Garrett salió de la cabana y se dirigió por el sendero hasta la orilla del lago con su caña de pescar. Allí estaba ella, en la tumbona en la que solía relajarse a aquella hora.

—Hola —dijo Garrett deteniéndose junto a ella—. ¿Algún encargo para la cena de mañana?

Ana cabeceó suavemente mientras pensaba la respuesta. Garrett no pudo dejar de notar la cascada de rizos que se balanceaba suavemente sobre su hombro. Si pensarlo, Garrett estiró la mano y los echó hacia atrás. Casi involuntariamente, sus dedos resbalaron sobre la delicada piel del hombro desnudo que la camiseta de Ana dejaba al descubierto.

—¿Qué tal un par de carpas?

La voz de Ana sonó casi ahogada por falta de respiración, pero sirvió para romper el pensamiento de Garrett sobre lo que le gustaría hacer con aquella piel.

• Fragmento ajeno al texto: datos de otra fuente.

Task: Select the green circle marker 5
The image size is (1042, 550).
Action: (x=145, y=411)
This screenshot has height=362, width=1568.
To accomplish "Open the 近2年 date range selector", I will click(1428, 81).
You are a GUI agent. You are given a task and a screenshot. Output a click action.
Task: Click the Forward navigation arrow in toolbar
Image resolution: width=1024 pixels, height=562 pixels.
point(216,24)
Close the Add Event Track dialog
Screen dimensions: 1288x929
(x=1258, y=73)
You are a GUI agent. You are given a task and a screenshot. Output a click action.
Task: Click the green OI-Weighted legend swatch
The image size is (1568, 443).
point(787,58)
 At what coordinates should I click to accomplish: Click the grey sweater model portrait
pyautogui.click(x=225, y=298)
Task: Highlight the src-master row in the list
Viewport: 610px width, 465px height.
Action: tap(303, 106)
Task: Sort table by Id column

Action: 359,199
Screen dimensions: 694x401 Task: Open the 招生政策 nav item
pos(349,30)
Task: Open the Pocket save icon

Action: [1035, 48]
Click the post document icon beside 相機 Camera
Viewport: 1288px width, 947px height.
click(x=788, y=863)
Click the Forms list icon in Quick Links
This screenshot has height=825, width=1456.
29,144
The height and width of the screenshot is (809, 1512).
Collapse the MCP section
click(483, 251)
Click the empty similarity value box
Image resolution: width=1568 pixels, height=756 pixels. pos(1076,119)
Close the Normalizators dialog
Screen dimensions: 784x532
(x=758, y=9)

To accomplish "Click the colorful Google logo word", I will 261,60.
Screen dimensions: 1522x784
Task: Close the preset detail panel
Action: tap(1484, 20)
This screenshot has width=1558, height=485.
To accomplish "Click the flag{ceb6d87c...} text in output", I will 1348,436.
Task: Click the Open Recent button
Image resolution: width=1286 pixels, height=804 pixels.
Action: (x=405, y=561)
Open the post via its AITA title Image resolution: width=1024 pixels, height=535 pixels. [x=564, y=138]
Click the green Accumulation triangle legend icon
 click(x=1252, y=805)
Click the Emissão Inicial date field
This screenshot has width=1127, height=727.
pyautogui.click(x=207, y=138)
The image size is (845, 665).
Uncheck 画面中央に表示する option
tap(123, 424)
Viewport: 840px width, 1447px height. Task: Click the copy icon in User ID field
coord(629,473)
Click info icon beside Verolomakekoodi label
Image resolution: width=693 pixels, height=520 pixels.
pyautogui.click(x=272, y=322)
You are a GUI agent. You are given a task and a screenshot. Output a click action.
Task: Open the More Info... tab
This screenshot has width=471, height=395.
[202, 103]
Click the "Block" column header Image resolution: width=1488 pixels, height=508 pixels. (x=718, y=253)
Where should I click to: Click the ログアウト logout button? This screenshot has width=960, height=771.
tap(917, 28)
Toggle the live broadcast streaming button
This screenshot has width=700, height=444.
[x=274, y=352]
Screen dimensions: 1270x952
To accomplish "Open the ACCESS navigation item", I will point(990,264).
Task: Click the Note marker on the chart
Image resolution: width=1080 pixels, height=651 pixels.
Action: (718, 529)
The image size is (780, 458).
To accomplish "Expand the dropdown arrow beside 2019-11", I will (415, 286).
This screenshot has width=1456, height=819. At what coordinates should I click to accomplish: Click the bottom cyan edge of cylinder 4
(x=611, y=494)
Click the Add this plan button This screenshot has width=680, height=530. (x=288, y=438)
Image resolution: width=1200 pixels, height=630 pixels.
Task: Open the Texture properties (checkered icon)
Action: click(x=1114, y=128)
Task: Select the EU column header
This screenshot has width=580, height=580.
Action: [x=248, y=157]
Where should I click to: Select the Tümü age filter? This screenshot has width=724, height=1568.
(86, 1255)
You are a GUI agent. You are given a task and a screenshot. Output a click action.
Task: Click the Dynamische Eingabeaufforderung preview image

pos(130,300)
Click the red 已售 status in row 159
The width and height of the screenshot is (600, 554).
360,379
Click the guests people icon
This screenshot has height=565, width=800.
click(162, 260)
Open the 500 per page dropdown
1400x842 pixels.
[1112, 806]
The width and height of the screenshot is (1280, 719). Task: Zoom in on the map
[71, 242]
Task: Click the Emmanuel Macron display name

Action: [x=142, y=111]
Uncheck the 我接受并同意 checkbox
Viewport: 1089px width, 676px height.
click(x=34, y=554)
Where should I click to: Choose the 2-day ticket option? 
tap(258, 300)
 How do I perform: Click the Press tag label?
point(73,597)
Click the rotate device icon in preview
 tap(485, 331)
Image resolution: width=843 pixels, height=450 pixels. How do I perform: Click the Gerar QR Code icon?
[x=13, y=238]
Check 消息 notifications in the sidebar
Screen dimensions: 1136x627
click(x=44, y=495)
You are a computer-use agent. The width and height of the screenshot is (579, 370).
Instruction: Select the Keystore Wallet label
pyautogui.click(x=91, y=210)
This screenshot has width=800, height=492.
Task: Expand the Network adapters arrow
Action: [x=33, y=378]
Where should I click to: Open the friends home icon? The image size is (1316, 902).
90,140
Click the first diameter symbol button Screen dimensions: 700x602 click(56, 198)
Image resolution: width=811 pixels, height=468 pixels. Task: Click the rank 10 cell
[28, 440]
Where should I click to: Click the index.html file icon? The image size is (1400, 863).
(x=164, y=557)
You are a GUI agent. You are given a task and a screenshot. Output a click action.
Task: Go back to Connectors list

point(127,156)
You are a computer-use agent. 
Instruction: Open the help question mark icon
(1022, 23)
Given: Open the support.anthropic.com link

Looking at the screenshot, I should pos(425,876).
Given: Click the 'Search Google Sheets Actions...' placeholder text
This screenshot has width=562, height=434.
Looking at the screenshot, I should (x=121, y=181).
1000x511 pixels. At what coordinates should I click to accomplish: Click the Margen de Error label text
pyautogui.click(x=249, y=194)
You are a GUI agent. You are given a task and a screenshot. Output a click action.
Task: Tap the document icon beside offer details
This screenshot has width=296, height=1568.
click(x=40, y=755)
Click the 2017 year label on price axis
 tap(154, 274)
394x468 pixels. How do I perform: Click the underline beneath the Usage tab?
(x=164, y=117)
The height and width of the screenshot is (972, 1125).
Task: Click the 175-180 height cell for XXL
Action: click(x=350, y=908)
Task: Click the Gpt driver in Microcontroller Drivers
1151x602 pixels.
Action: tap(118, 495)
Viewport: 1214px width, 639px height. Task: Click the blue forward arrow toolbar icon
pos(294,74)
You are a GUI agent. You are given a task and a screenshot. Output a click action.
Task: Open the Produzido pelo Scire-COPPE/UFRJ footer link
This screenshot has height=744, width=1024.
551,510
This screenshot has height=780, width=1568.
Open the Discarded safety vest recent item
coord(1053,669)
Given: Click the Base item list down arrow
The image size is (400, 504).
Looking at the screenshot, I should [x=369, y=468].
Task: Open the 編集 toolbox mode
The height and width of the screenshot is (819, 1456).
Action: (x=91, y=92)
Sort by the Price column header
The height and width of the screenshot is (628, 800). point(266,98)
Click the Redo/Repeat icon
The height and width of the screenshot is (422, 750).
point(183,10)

Apartó su mano de ella a duras penas. Tocarla se estaba convirtiendo en algo muy fácil. Sus cuerpos se encontraban en la cocina, las manos se rozaban cuando agarraban el mando a distancia, y un par de veces, ella le había pedido ayuda con el ordenador. Garrett se había inclinado sobre la silla, luchando desesperadamente contra la tentación de hundir su rostro en aquella melena salvaje que olía a lavanda, y luchando con aún más ahínco por recuperar el sentido común. Tener una aventura con ella sería un tremendo error. El mayor de los errores.

—¿Quieres venir a pescar conmigo? —preguntó entonces, haciendo caso omiso a su sentido común.

Por toda respuesta, Ana lo miró durante un instante con los ojos repletos de la luz de aquella hora de la tarde, y se puso en pie.

Garrett le ofreció la mano para entrar en la canoa, tratando de no pensar en la delicadeza de aquella palma entre la suya. Luego desamarró la embarcación y se colocó en el extremo, tomando un remo con ambas manos.